Goy (English /ɡɔɪ/, Hebrew: גוי‎‎, regular plural goyim /ˈɡɔɪɪm/, גוים or גויים) is the standard Hebrew biblical term for a nation. The word nation has been the common translation of the Hebrew goy or ethnos in the Septuagint, from the earliest English language bibles such as the 1604 King James Version and the 1530 Tyndale Bible, following the Latin Vulgate which used both gentile (and cognates) and nationes. The term nation did not have the same political connotations it entails today.

Long before Roman times it had also acquired the meaning of someone who is not Jewish. It is also used to refer to individuals from non-Jewish religious or ethnic groups; when used in this way in English, it occasionally has pejorative connotations. However, many people do not see the term goy as any more or less offensive than the term gentile. However, to avoid any perceived offensive connotations, writers may use the better-known English terms gentile or non-Jew.

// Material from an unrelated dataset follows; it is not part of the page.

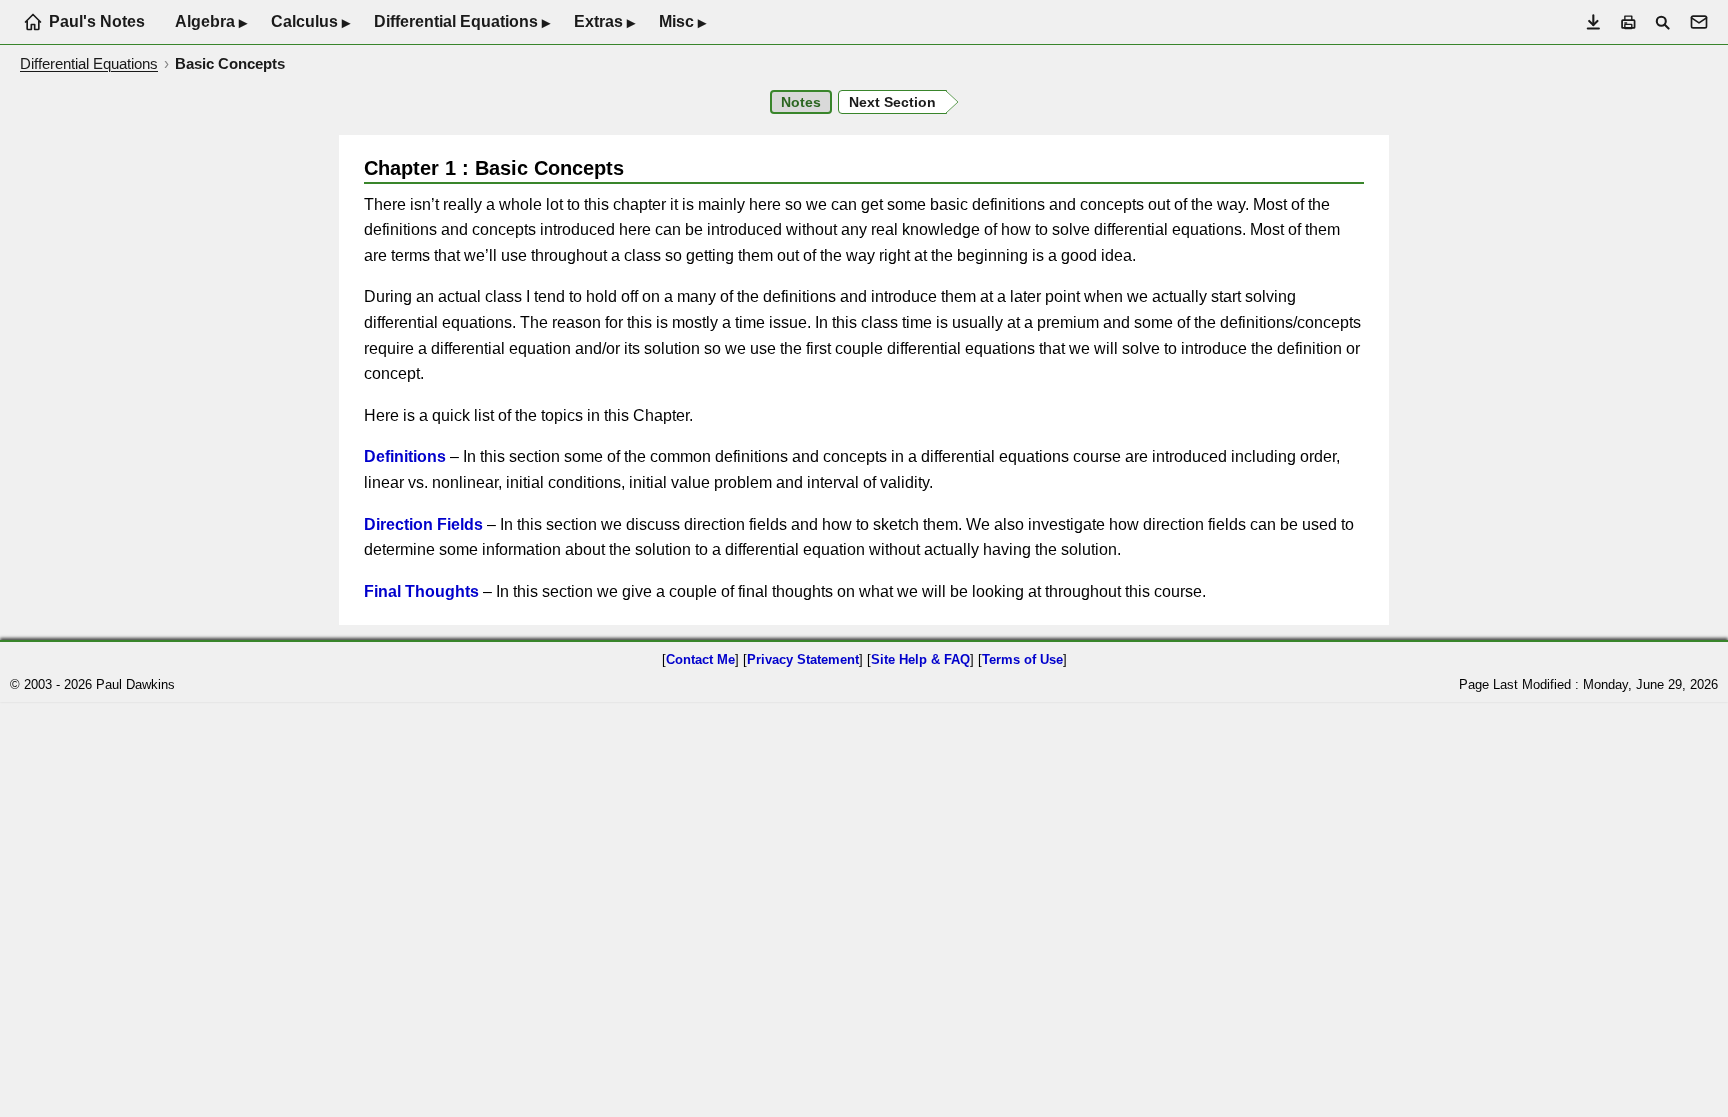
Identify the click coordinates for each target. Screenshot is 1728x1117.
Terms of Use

The word goy means "nation" in Biblical Hebrew. In the Torah, goy and its variants appear over 550 times in reference to Israelites and to Gentile nations. The first recorded usage of goy occurs in Genesis 10:5 and applies innocuously to non-Israelite nations. The first mention in relation to the Israelites comes in Genesis 12:2, when God promises Abraham that his descendants will form a goy gadol ("great nation"). In Exodus 19:6, the Jewish people are referred to as a goy kadosh, a "holy nation". While the books of the Hebrew Bible often use goy to describe the Israelites, the later Jewish writings tend to apply the term to other nations.